Trecho selecionado:
Viola e a icônica provocação ao Palmeiras em 1993
Viola e a icônica provocação ao Palmeiras em 1993

Coincidência ou não, mais uma vez coube ao Palmeiras fazer Viola sorrir. Apesar de titular do Valencia no Segundo Turno do Campeonato Espanhol, não caiu nas graças dos dirigentes da equipe, que o colocaram à venda. Na mesma época, encaixou-se nos planos palmeirenses, que pediam mais um homem no ataque. A negociação começou em junho. Por um momento, a Parmalat e o Palmeiras tentaram levar Romário e contratar Viola só em 1997. Mas ao acertar com o Valencia, o carioca antecipou a volta do ex-corintiano. Com contrato garantido até o final de 1998 e cerca de 50 000 reais no bolso por mês ” além dos 15% da negociação estimada em 5,3 milhões de dólares ” Viola voltou para os braços da galera. A recepção nem de longe lembrou a conturbada passagem pela Espanha.

A estada na terra de Dom Quixote, aliás, estava muito mais para a fase em que era conhecido como “o artilheiro de um só gol”. Em 1988, Paulo Sérgio Rosa, morador da periferia da Zona Norte paulistana, surpreendeu ao marcar o gol decisivo contra o Guarani dando o título paulista ao Corinthians. A estréia havia sido quinze dias antes, contra o Palmeiras. Viola passou a viver a glória. O assédio de fãs e jornalistas era incontrolável e o deslumbre, inevitável. Mas os gols desapareceram e logo as críticas substituíram os elogios. “Ele ficou eufórico”, lembra o zagueiro Marcelo, antigo colega de time e hoje no Lyon, da França. “Chegava atrasado aos treinos e uma vez tiveram de buscá-lo em casa.” Acabou emprestado ao São José e ao Olímpia, do interior paulista.

Não fosse a ajuda paternal de Basílio, ex-jogador e por várias vezes técnico do Corinthians, não teria dado a volta por cima. “Ele foi muito exposto depois daquele gol e não tinha estrutura”, ressente-se Basílio, responsável pela permanência do jogador no clube depois do empréstimo ao Olímpia. Ninguém melhor do que o autor do gol que livrou o Timão da fila de 22 anos, na Final do Paulista de 1977, para entender a angústia do estreante.

Embora seja um profissional do gol, não é exatamente a falta dele que faz de Viola uma pessoa deprimida.

Exercícios propostos:
1. Segundo o texto sobre Viola, até quando ia o contrato garantido do jogador com o Palmeiras?
2. Edite o texto sobre Viola copiando tudo de "Não fosse a" até "angústia do estreante.", com "Timão" substituído por "Corinthians".

Material de apoio:
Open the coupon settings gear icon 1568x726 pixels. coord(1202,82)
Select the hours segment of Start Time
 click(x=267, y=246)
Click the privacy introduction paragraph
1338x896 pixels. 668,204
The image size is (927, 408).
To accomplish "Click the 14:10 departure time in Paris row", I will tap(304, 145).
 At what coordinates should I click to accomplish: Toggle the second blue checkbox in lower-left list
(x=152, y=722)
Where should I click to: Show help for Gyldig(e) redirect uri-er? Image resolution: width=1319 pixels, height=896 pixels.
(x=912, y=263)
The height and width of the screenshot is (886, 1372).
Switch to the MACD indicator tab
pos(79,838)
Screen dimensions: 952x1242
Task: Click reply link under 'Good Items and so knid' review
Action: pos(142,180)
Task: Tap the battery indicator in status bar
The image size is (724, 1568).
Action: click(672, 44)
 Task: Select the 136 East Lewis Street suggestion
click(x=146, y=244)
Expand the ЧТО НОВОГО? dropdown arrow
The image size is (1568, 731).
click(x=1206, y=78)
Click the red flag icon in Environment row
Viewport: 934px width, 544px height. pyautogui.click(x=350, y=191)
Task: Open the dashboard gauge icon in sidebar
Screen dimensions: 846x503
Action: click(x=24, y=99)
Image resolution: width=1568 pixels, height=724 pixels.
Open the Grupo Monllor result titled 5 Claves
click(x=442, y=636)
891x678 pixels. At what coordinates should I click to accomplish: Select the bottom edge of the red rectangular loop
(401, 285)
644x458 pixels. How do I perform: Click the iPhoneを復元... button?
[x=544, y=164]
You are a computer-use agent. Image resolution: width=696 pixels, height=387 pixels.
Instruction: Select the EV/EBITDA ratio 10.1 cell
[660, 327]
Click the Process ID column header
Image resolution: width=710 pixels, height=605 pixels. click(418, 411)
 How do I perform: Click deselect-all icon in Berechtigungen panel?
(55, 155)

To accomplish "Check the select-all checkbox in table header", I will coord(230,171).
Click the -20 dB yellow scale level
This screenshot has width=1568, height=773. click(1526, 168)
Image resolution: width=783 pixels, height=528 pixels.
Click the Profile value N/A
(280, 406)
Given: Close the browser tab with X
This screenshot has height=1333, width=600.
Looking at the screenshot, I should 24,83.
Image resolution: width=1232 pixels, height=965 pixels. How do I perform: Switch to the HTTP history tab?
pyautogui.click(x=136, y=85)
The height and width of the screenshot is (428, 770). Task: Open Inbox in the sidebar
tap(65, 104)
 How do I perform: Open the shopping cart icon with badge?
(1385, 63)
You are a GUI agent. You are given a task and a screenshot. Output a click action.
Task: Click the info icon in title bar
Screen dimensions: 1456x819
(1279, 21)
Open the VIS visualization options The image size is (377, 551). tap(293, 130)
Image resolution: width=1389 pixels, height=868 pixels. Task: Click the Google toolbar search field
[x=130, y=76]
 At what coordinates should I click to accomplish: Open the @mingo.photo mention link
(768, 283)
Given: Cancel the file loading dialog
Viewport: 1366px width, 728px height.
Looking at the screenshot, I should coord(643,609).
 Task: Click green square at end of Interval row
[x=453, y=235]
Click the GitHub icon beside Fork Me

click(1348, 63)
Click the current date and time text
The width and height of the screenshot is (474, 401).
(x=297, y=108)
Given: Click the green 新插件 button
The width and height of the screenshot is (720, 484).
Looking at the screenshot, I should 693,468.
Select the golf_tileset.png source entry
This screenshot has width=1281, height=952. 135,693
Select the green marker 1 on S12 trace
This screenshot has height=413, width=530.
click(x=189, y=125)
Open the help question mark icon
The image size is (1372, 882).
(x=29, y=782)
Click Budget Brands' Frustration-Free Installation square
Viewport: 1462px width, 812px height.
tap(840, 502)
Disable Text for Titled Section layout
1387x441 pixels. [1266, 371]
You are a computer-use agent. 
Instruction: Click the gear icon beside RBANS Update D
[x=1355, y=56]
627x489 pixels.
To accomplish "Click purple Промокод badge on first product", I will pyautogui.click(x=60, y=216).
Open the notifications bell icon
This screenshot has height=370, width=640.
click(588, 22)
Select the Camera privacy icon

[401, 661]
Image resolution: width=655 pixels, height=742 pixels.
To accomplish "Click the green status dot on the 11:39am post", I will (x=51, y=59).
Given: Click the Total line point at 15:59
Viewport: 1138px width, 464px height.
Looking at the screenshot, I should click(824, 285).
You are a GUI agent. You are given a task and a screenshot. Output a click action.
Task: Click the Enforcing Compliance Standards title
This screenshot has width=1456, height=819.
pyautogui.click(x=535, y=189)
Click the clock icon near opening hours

Respostas resolvidas:
1. Até o final de 1998.

2.
Não fosse a ajuda paternal de Basílio, ex-jogador e por várias vezes técnico do Corinthians, não teria dado a volta por cima. “Ele foi muito exposto depois daquele gol e não tinha estrutura”, ressente-se Basílio, responsável pela permanência do jogador no clube depois do empréstimo ao Olímpia. Ninguém melhor do que o autor do gol que livrou o Corinthians da fila de 22 anos, na Final do Paulista de 1977, para entender a angústia do estreante.